Perspective

 

I think it was Bitey who talked about what was in the sky lately so I went and had a look. I walk my dog late at night so I see three planets every evening: Mars in the East and Jupiter and Saturn in the South.

This picture is of Jupiter and Saturn. My phone’s camera lightens the sky considerably. What I saw was these planets in a black sky, not a blue one. I love seeing them every night.

Generally speaking, when we look up at the sky and see the stars, we don’t have a sense of which ones are close and which ones are far unless we’re very well-versed in astronomy, which I’m not. What generally fascinates me about astronomy is how crazy the distances are in relation to the size of the objects. When Jonah was in elementary school, I helped him with an astronomy project. We used his therapy ball, I think 27” in diameter, to represent the Sun. Earth was about the size of a marble, the moon a little smaller than a pea, and Earth was about 200’ from the sun. Light takes roughly 1/23 of a second to pass Earth, meaning travel the length of Earth’s diameter. At that speed, it takes light roughly 8 1/2 minutes to get from the Sun to us.

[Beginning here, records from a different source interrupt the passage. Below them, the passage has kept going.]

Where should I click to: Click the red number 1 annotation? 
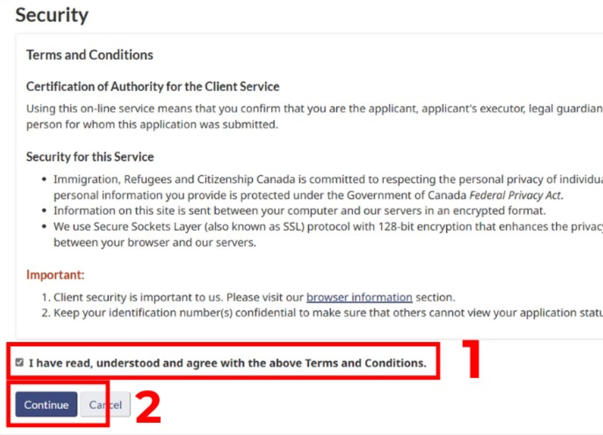(465, 361)
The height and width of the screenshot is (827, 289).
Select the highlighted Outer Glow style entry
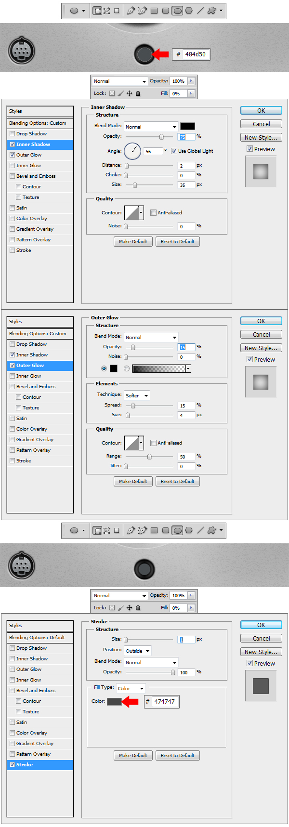coord(40,366)
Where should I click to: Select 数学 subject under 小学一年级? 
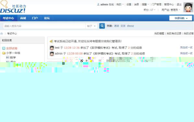coord(13,58)
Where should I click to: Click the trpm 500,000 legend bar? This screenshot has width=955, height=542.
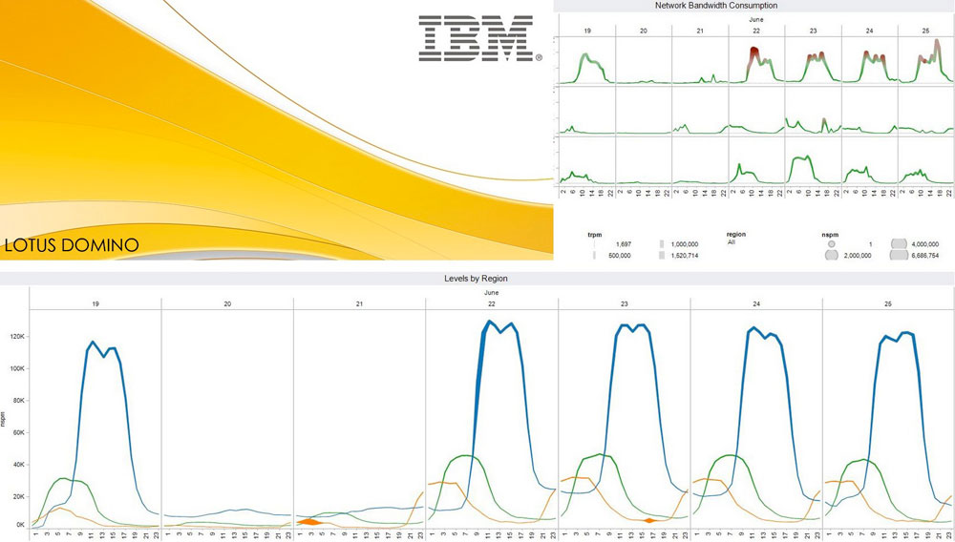coord(594,256)
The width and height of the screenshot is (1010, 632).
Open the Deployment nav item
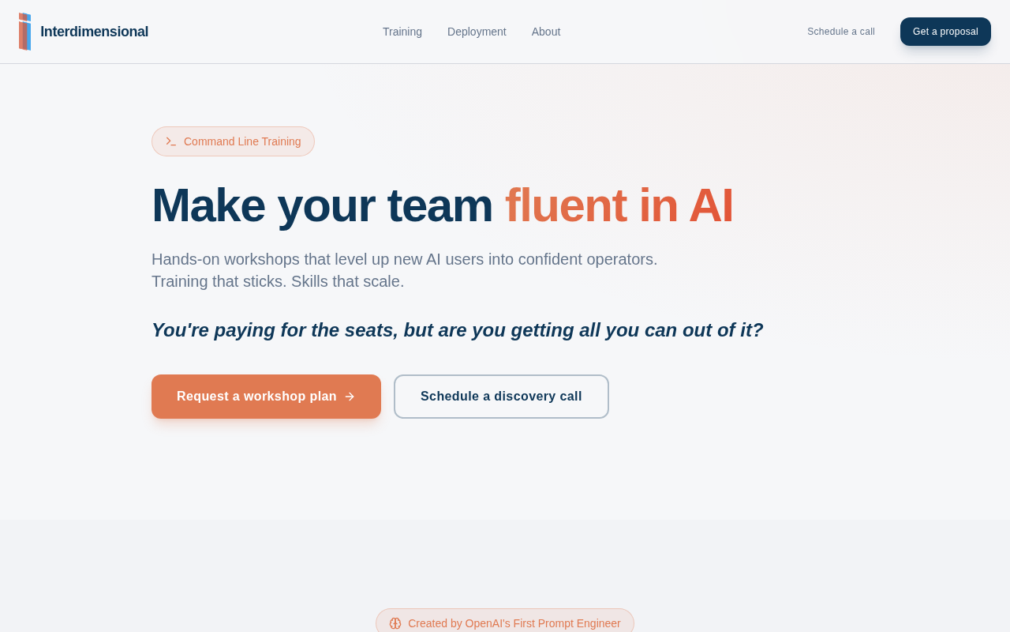pos(477,32)
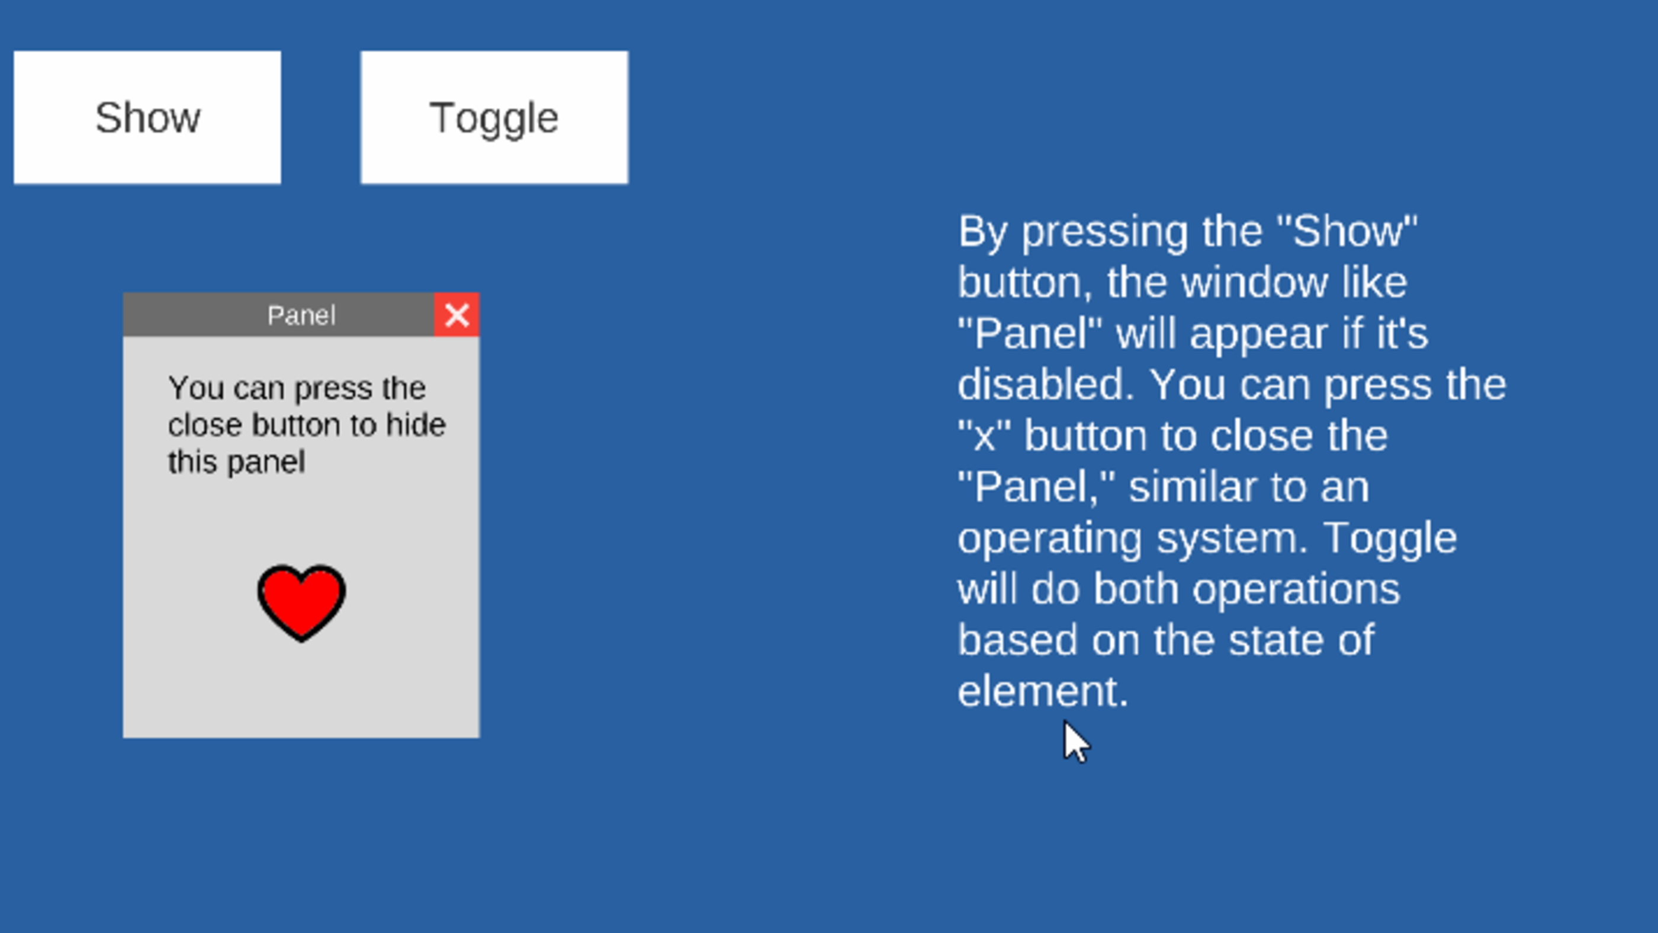Click the Toggle button
Image resolution: width=1658 pixels, height=933 pixels.
click(494, 117)
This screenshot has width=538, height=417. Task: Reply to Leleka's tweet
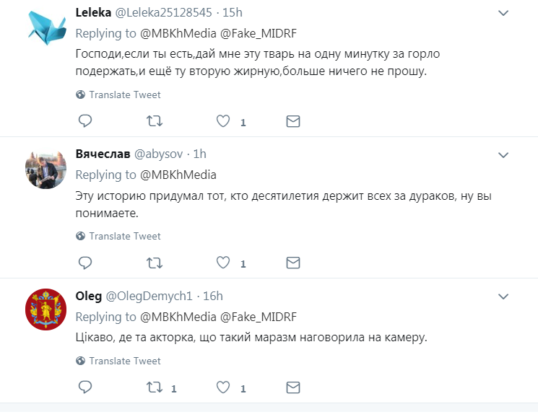pos(85,121)
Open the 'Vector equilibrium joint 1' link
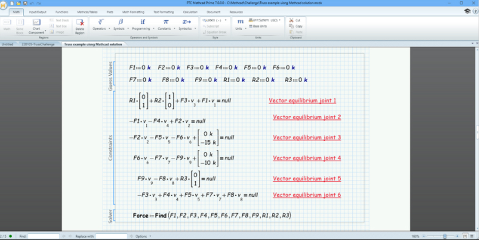This screenshot has width=479, height=240. (302, 100)
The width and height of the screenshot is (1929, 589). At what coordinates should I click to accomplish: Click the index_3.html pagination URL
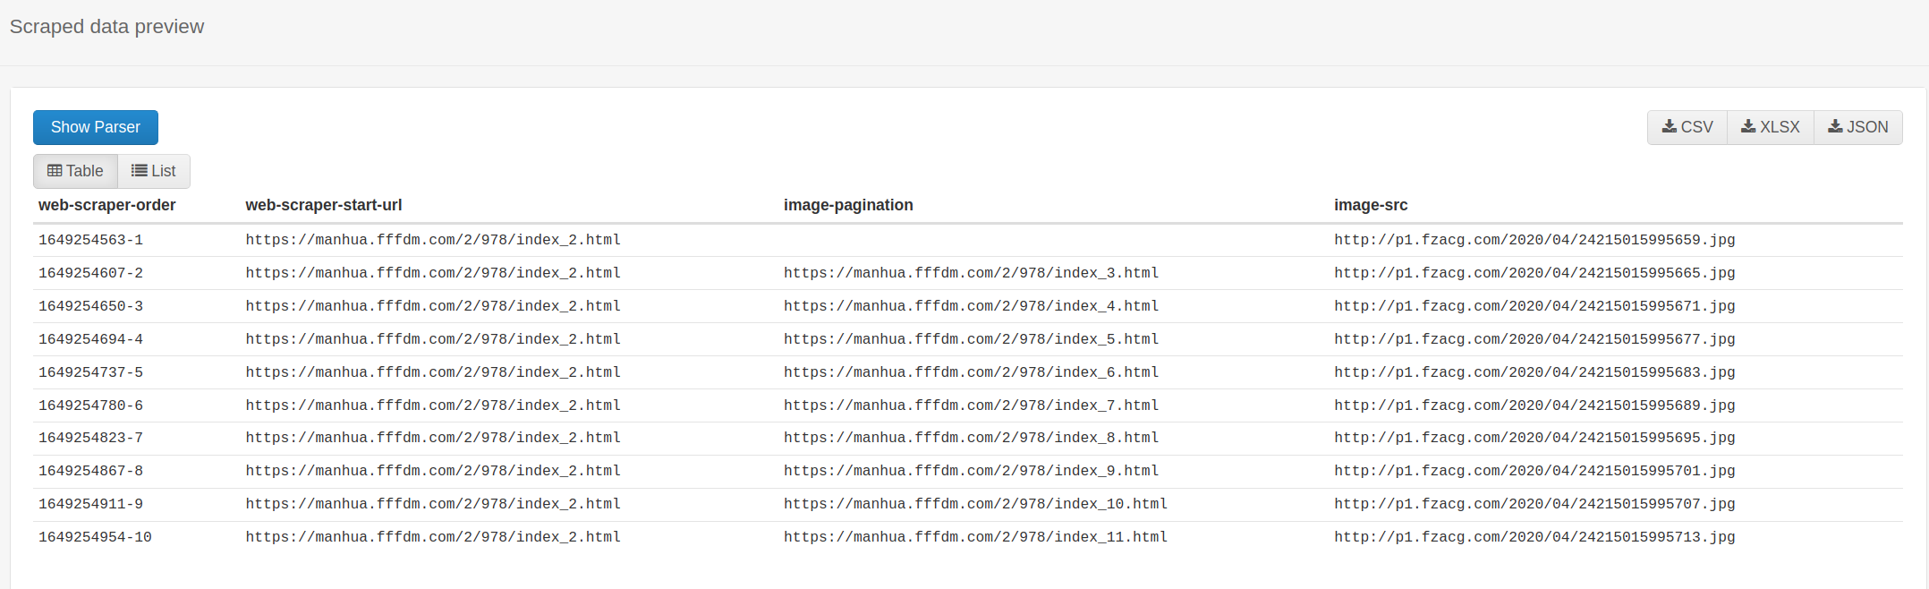click(x=971, y=273)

But back to Jupiter and Saturn. Saturn is quite a bit dimmer than Jupiter is, even though Saturn isn’t all that much smaller. It is, however, roughly twice as far from Earth as Jupiter is. That’s the main reason it’s dimmer. So I look at them and because I know that I can visualize the depth, that Saturn is dimmer by virtue of distance. I’ve never really been able to do that with celestial objects before.

I don’t own a telescope. Once, in college, at my college’s observatory during an open house, getting to which entailed clambering over a portion of the roof of a building built in the 1880’s, I looked into a telescope and saw Saturn. And saw the rings. It wasn’t just a picture, it was there, visible, what shows up in the picture above as the white dot on the left.